Brief
Below are some records; quote exactly the lines from the one that contains "Screen dimensions: 701x394" through the one that contains "Given: Seek on the video progress bar", inclusive, and no others.

***** Data listing *****

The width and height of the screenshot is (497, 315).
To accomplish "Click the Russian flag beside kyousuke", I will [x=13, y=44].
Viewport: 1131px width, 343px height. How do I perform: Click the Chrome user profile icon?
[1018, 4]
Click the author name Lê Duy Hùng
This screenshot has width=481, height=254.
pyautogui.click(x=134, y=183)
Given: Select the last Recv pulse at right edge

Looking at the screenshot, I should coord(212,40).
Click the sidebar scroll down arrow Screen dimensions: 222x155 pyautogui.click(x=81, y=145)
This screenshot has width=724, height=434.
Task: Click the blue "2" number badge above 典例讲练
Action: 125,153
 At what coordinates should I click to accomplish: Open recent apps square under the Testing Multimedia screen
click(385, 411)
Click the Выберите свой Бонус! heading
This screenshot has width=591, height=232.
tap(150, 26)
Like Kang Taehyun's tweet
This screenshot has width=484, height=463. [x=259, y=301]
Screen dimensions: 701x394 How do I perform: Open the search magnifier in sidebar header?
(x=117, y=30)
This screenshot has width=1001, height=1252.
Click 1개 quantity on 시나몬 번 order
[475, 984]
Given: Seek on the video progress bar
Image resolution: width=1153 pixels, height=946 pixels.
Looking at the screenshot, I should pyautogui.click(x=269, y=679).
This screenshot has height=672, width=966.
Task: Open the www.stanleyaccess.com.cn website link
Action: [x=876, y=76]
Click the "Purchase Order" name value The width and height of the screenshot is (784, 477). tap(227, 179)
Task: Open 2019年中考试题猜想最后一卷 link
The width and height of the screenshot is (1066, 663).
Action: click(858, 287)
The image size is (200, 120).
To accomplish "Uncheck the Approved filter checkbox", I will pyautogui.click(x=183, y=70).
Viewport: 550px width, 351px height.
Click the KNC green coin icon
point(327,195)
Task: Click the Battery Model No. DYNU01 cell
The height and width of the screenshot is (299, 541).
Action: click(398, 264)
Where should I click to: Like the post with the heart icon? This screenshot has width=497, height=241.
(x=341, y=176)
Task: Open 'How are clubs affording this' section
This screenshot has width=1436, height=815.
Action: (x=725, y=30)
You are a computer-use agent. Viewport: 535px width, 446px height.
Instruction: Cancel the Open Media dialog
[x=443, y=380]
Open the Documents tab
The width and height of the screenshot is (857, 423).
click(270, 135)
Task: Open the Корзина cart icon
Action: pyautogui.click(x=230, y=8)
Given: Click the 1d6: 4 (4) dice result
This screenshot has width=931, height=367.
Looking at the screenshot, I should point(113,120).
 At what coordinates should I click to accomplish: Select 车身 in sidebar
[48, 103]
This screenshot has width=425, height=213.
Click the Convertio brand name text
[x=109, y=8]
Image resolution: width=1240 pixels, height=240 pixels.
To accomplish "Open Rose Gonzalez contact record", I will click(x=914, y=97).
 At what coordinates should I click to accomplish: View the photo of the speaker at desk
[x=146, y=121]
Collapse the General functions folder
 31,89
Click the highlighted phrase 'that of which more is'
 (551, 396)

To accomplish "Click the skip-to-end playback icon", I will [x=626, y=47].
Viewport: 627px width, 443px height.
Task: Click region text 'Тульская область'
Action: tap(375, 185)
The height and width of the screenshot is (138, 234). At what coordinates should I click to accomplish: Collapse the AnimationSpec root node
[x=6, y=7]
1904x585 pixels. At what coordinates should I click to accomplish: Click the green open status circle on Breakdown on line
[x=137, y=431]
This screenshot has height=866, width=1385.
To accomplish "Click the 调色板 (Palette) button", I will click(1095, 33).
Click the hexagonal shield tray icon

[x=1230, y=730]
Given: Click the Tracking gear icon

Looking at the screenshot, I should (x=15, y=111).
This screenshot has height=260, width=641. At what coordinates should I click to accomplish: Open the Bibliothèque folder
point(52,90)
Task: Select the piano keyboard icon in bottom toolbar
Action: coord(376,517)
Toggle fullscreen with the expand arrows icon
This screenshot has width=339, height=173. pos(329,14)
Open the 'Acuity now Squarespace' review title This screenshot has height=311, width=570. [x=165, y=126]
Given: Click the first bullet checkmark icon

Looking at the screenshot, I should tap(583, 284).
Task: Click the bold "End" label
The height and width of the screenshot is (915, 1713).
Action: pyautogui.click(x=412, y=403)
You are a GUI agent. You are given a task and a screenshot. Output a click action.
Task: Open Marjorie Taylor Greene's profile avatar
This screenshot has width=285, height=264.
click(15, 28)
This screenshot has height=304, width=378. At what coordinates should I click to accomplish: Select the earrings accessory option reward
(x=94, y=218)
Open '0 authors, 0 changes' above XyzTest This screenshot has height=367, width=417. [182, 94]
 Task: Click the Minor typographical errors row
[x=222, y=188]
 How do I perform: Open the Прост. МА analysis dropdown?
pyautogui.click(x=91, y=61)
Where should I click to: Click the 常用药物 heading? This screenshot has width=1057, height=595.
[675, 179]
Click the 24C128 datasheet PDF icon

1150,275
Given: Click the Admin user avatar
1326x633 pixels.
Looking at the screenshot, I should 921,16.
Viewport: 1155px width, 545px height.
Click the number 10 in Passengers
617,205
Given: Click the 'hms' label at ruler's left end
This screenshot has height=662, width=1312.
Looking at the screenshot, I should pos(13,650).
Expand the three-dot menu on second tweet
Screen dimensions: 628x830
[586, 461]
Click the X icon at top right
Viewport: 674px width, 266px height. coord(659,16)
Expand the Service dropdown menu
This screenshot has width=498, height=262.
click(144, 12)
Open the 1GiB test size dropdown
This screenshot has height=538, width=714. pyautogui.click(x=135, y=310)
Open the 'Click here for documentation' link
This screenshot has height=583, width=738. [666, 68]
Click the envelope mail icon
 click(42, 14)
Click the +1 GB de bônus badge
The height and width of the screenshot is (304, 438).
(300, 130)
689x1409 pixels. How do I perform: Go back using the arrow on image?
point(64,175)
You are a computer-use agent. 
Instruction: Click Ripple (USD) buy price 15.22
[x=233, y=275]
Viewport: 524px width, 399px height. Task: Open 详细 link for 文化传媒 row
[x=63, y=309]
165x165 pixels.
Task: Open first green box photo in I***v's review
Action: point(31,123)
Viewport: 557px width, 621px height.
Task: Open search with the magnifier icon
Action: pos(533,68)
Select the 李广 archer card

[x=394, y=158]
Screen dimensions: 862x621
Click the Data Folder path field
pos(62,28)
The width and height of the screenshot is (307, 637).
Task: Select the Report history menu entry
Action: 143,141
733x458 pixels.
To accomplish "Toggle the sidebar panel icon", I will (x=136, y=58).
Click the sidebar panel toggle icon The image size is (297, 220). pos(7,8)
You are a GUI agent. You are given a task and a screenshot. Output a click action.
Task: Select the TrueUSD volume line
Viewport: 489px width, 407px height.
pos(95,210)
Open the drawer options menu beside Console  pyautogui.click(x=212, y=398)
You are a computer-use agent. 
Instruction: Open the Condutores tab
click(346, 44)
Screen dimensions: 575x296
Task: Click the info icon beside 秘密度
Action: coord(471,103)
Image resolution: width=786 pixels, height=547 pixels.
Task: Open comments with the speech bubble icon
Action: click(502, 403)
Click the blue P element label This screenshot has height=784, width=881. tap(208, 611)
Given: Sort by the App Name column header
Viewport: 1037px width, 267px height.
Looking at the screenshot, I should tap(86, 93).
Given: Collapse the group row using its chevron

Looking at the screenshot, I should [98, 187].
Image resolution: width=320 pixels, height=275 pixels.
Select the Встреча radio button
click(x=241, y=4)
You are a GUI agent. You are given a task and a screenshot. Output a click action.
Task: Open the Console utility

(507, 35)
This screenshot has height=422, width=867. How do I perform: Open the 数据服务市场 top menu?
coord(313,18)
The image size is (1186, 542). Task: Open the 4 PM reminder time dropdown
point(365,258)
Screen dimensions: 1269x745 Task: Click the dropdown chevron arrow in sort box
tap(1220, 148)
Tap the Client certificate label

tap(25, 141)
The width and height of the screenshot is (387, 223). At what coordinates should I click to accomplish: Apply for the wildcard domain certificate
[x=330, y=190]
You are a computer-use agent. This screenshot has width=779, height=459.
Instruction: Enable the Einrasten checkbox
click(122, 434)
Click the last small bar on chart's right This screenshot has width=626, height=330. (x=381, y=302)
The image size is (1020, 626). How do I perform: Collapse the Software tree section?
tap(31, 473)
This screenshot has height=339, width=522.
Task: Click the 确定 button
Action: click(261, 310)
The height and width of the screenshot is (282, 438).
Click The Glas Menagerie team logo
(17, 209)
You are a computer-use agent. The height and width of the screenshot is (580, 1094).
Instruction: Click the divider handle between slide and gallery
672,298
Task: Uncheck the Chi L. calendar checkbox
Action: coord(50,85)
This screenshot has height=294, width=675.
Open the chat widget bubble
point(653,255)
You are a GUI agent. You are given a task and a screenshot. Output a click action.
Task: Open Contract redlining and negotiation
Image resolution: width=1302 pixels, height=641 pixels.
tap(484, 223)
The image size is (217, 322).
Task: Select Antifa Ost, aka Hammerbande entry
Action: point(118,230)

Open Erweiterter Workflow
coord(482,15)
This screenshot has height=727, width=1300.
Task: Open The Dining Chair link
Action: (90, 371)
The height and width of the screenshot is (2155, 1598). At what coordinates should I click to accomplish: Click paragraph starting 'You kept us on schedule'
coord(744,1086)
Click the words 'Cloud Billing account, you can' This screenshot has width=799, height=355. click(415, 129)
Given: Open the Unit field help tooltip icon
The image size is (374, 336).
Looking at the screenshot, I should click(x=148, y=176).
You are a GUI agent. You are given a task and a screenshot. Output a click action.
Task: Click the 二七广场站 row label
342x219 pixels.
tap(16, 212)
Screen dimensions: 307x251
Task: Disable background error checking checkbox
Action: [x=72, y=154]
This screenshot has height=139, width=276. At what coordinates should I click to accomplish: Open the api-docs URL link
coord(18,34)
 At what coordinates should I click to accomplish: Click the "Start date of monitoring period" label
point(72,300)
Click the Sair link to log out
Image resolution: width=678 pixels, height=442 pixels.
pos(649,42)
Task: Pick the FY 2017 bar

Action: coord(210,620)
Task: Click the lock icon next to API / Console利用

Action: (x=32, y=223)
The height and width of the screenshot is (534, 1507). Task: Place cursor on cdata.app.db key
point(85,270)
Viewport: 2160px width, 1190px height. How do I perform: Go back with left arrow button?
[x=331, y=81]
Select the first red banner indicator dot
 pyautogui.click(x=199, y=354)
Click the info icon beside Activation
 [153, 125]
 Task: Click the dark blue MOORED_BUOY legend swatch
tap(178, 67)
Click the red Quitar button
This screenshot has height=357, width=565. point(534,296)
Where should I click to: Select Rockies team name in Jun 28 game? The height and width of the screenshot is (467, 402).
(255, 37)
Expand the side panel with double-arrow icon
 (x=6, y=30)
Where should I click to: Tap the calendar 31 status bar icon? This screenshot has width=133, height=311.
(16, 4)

*****

Solution for this task
Screen dimensions: 701x394 How do I perform: Open the search magnifier in sidebar header?
(x=117, y=30)
This screenshot has width=1001, height=1252.
Click 1개 quantity on 시나몬 번 order
[475, 984]
Given: Seek on the video progress bar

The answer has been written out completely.